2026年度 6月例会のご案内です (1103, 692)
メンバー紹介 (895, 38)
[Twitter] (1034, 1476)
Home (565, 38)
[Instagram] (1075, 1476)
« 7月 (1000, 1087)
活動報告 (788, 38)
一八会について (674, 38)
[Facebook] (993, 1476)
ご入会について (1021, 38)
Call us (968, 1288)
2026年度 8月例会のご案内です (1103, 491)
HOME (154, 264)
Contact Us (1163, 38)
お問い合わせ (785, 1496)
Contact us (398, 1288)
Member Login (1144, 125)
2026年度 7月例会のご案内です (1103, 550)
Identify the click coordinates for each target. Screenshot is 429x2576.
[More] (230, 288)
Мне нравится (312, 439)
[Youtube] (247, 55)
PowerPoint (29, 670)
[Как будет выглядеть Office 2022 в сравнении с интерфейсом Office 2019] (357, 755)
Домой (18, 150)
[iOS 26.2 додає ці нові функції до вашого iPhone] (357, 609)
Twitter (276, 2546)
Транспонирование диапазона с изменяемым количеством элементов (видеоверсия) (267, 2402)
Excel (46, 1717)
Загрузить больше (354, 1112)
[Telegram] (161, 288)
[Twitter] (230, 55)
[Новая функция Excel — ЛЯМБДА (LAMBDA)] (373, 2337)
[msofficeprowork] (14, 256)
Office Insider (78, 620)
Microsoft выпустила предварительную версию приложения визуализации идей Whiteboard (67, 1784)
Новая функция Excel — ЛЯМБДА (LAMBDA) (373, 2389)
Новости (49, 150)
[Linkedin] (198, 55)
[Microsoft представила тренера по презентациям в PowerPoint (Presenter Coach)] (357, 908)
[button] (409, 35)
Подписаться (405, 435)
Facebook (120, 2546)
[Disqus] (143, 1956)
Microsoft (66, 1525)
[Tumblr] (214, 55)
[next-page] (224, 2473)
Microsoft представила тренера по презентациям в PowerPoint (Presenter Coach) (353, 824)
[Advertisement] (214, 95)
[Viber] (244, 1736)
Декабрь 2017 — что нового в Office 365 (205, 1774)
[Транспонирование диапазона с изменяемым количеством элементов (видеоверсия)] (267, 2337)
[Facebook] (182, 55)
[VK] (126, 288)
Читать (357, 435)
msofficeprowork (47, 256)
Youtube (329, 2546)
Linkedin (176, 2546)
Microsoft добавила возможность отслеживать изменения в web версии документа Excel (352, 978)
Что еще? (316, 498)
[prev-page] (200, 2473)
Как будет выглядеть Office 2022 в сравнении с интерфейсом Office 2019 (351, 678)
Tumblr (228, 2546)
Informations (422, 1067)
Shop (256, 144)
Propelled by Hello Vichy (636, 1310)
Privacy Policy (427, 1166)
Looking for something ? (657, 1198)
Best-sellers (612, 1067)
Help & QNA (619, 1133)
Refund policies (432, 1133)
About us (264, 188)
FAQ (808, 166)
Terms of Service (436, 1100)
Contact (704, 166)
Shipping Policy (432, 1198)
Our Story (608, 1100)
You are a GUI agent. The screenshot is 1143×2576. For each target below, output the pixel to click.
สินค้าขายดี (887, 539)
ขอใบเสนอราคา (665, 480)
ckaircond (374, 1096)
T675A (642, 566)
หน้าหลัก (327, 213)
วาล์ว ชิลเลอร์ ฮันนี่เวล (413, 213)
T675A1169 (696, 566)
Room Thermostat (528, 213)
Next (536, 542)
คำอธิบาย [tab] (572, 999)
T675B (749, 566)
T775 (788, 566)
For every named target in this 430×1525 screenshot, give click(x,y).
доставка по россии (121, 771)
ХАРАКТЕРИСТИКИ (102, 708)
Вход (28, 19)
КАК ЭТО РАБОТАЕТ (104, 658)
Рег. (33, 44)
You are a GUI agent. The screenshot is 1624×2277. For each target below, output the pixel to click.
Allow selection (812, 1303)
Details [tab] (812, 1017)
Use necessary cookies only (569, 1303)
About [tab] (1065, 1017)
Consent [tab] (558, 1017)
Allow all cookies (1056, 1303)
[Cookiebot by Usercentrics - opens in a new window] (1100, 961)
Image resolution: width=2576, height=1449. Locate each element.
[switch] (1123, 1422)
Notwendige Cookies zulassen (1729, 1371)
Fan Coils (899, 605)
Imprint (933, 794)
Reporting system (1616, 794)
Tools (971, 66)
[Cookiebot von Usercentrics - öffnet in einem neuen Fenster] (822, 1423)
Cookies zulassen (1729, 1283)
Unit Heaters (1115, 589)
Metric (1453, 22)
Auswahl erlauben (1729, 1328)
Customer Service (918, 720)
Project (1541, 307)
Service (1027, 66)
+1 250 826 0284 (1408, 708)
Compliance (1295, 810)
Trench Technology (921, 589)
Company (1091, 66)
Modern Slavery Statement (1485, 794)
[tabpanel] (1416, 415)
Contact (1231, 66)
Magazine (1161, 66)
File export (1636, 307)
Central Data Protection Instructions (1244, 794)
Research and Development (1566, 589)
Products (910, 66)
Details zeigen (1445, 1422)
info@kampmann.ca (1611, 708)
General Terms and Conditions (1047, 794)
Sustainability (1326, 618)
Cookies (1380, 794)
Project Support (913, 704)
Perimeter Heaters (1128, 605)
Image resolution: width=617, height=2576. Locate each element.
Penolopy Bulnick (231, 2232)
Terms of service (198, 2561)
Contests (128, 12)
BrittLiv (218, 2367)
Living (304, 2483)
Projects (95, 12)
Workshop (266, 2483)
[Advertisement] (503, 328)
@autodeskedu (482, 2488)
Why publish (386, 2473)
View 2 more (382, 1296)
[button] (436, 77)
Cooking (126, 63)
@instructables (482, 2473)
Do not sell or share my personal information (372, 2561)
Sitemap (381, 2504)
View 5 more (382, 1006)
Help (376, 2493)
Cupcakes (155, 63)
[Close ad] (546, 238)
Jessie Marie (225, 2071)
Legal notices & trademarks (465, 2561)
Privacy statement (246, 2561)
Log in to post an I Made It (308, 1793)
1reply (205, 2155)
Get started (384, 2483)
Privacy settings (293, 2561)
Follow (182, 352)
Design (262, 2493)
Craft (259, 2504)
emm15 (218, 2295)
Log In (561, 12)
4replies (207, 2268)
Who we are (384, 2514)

TASK BRIEF: Please write out, exactly as they appear, the lines from the line containing "Project (1541, 307)" through the last line of the records above, both included.

THE COMPLETED TASK:
Project (1541, 307)
Service (1027, 66)
+1 250 826 0284 (1408, 708)
Compliance (1295, 810)
Trench Technology (921, 589)
Company (1091, 66)
Modern Slavery Statement (1485, 794)
[tabpanel] (1416, 415)
Contact (1231, 66)
Magazine (1161, 66)
File export (1636, 307)
Central Data Protection Instructions (1244, 794)
Research and Development (1566, 589)
Products (910, 66)
Details zeigen (1445, 1422)
info@kampmann.ca (1611, 708)
General Terms and Conditions (1047, 794)
Sustainability (1326, 618)
Cookies (1380, 794)
Project Support (913, 704)
Perimeter Heaters (1128, 605)
Image resolution: width=617, height=2576. Locate each element.
Penolopy Bulnick (231, 2232)
Terms of service (198, 2561)
Contests (128, 12)
BrittLiv (218, 2367)
Living (304, 2483)
Projects (95, 12)
Workshop (266, 2483)
[Advertisement] (503, 328)
@autodeskedu (482, 2488)
Why publish (386, 2473)
View 2 more (382, 1296)
[button] (436, 77)
Cooking (126, 63)
@instructables (482, 2473)
Do not sell or share my personal information (372, 2561)
Sitemap (381, 2504)
View 5 more (382, 1006)
Help (376, 2493)
Cupcakes (155, 63)
[Close ad] (546, 238)
Jessie Marie (225, 2071)
Legal notices & trademarks (465, 2561)
Privacy statement (246, 2561)
Log in to post an I Made It (308, 1793)
1reply (205, 2155)
Get started (384, 2483)
Privacy settings (293, 2561)
Follow (182, 352)
Design (262, 2493)
Craft (259, 2504)
emm15 (218, 2295)
Log In (561, 12)
4replies (207, 2268)
Who we are (384, 2514)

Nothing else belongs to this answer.